**DATASET EXCERPTS**
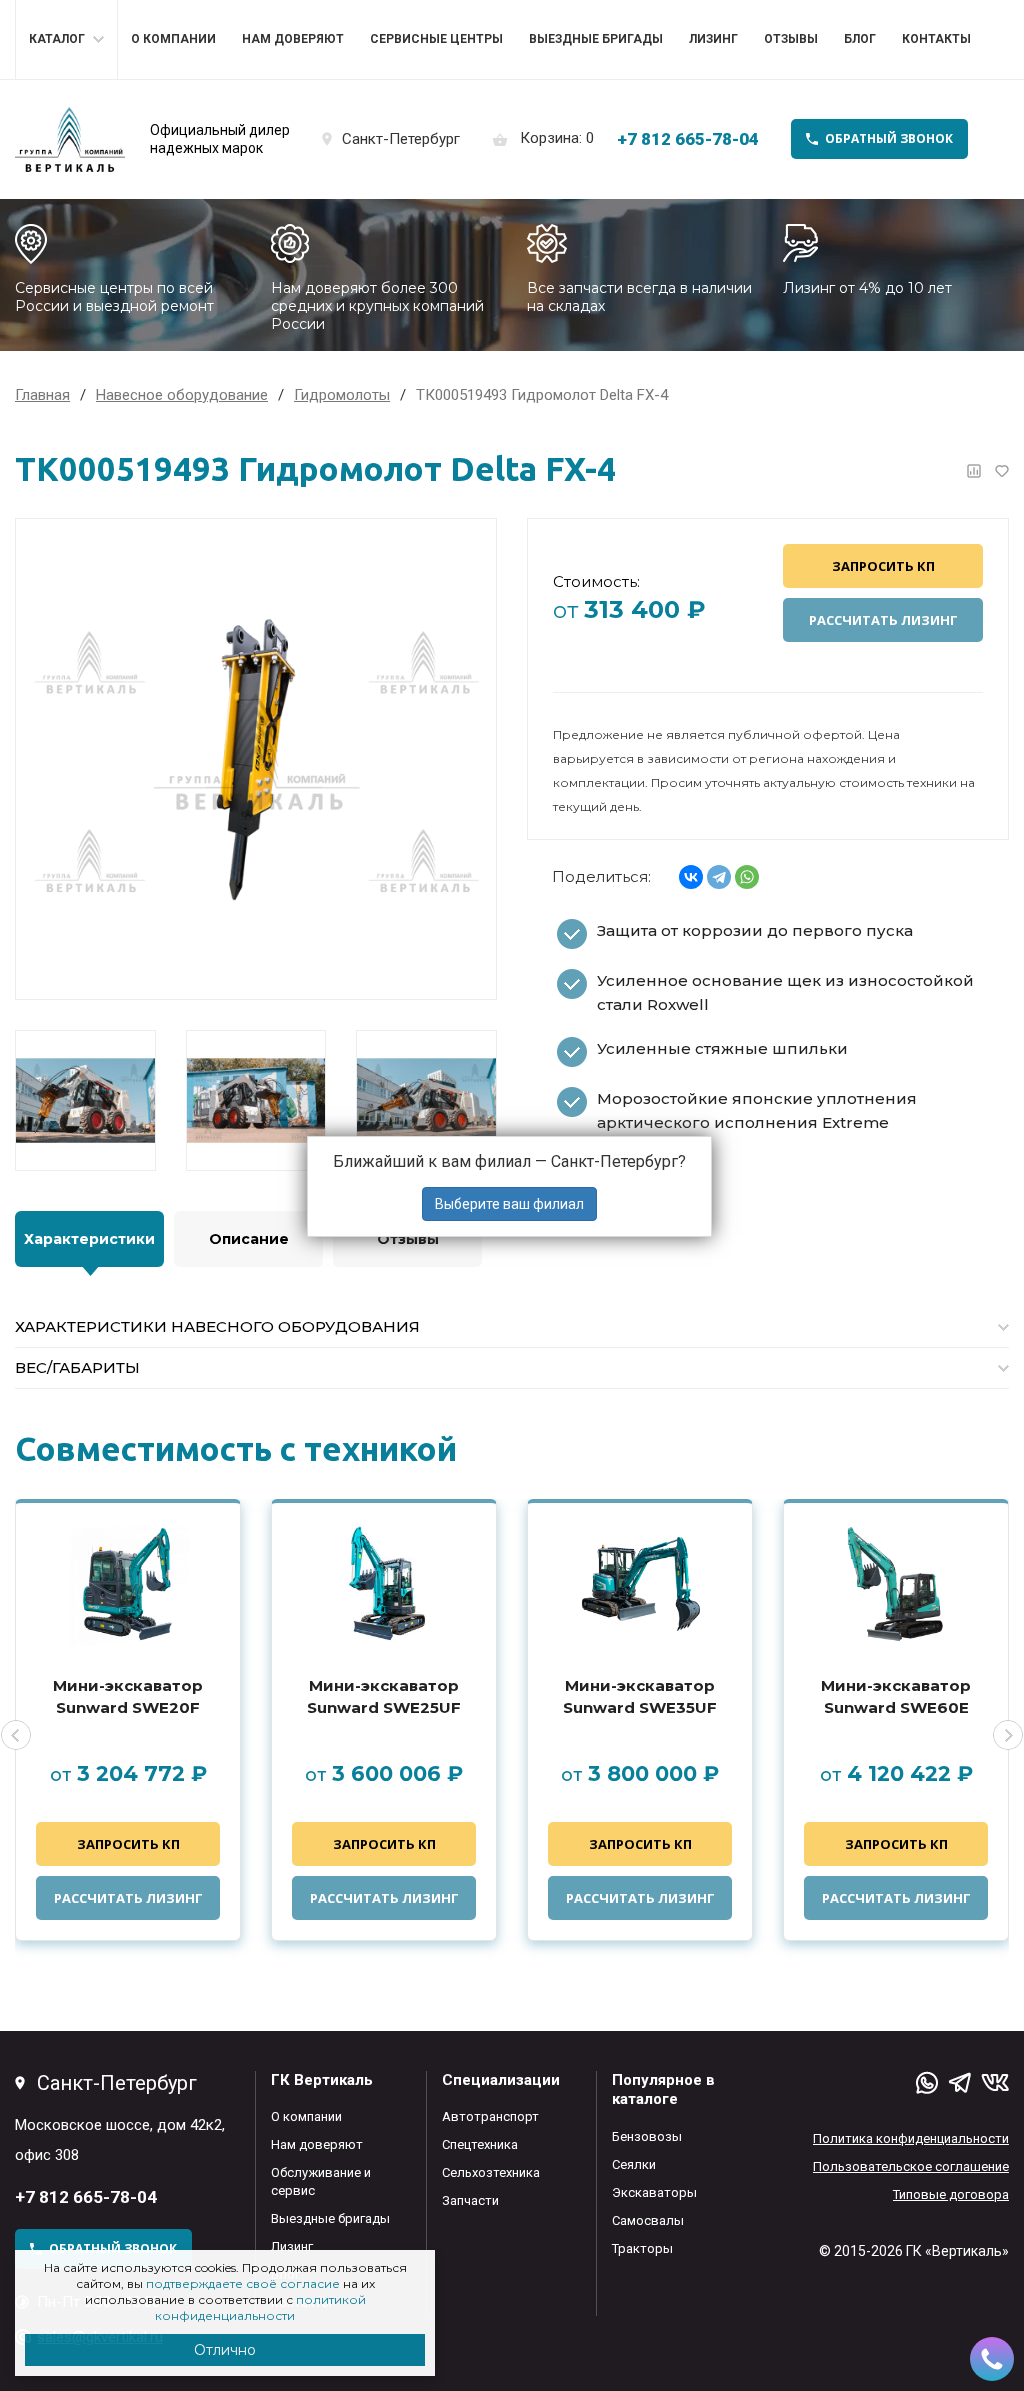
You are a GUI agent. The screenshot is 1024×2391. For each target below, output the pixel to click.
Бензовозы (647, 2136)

...

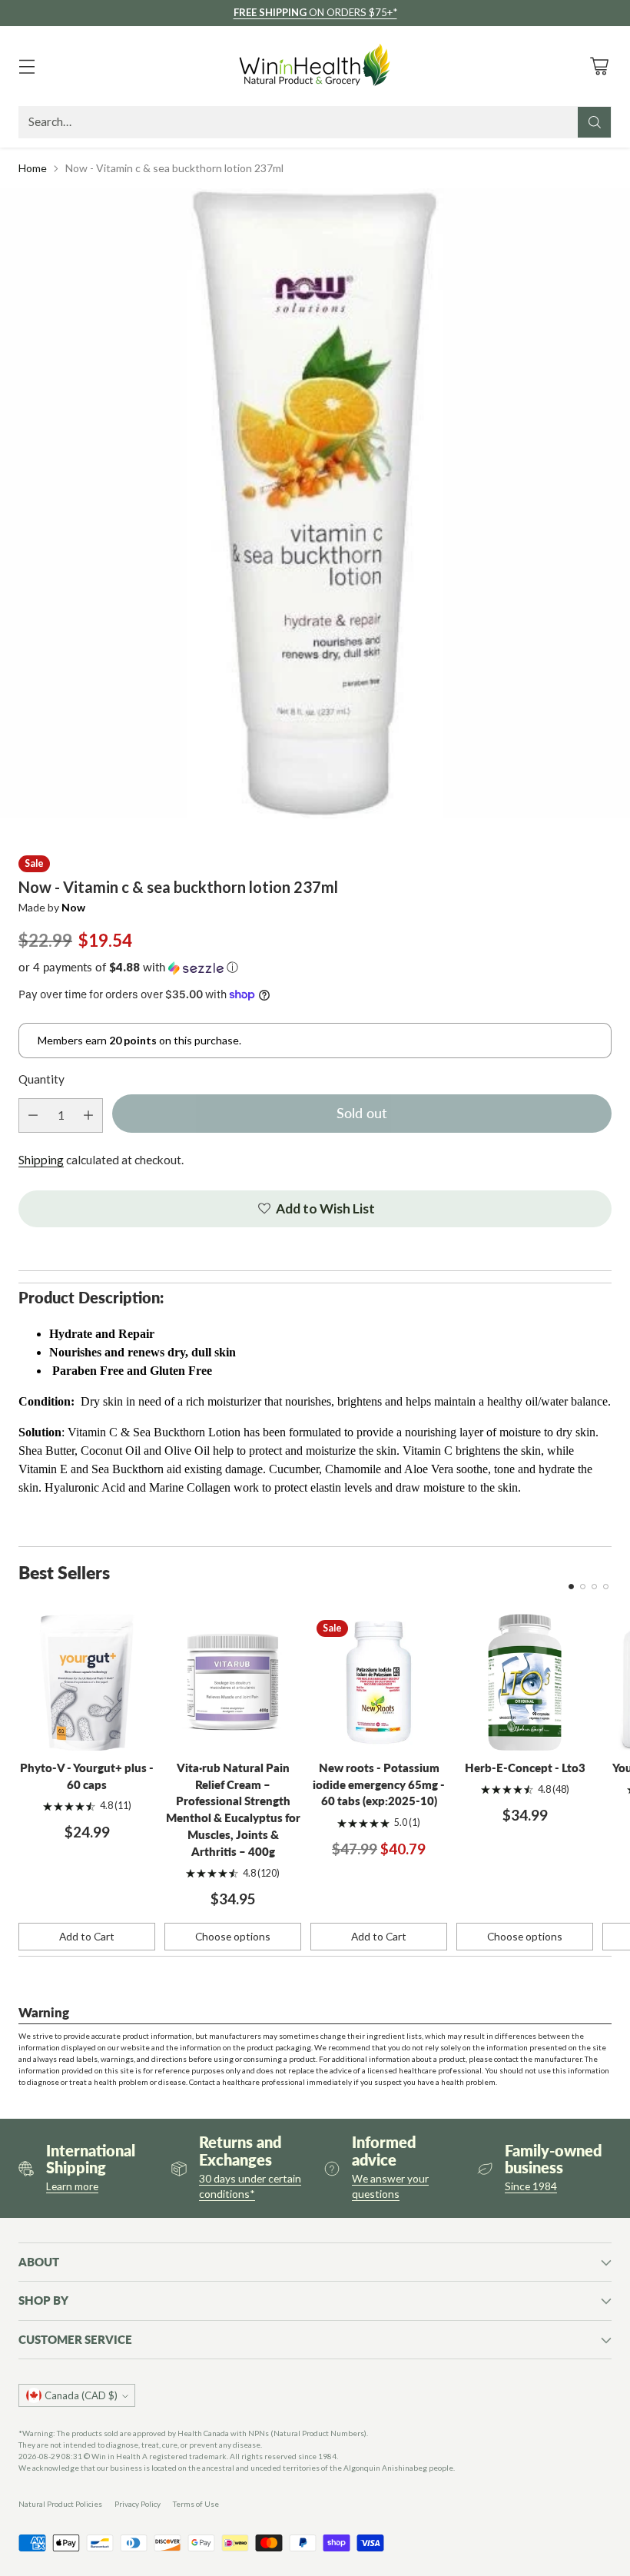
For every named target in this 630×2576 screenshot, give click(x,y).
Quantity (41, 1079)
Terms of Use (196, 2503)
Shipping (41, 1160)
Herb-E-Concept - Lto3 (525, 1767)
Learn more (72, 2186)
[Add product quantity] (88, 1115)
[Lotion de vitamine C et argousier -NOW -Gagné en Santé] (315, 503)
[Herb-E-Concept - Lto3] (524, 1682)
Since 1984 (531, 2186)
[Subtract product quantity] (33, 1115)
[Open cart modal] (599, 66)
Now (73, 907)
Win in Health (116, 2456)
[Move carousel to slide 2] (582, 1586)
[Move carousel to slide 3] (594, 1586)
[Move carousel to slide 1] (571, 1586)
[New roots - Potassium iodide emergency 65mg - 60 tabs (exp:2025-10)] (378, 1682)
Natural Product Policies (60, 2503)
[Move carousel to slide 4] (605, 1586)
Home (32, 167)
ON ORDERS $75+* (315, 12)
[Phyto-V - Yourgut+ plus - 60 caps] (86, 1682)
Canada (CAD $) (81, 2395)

**REQUIRED WORK**
Of all the entries above, repeat only the lines from the line that has "[Herb-E-Concept - Lto3] (524, 1682)" to the line that has "Canada (CAD $) (81, 2395)", both lines included, exactly.

**EXPECTED OUTPUT**
[Herb-E-Concept - Lto3] (524, 1682)
Since 1984 (531, 2186)
[Subtract product quantity] (33, 1115)
[Open cart modal] (599, 66)
Now (73, 907)
Win in Health (116, 2456)
[Move carousel to slide 2] (582, 1586)
[Move carousel to slide 3] (594, 1586)
[Move carousel to slide 1] (571, 1586)
[New roots - Potassium iodide emergency 65mg - 60 tabs (exp:2025-10)] (378, 1682)
Natural Product Policies (60, 2503)
[Move carousel to slide 4] (605, 1586)
Home (32, 167)
ON ORDERS $75+* (315, 12)
[Phyto-V - Yourgut+ plus - 60 caps] (86, 1682)
Canada (CAD $) (81, 2395)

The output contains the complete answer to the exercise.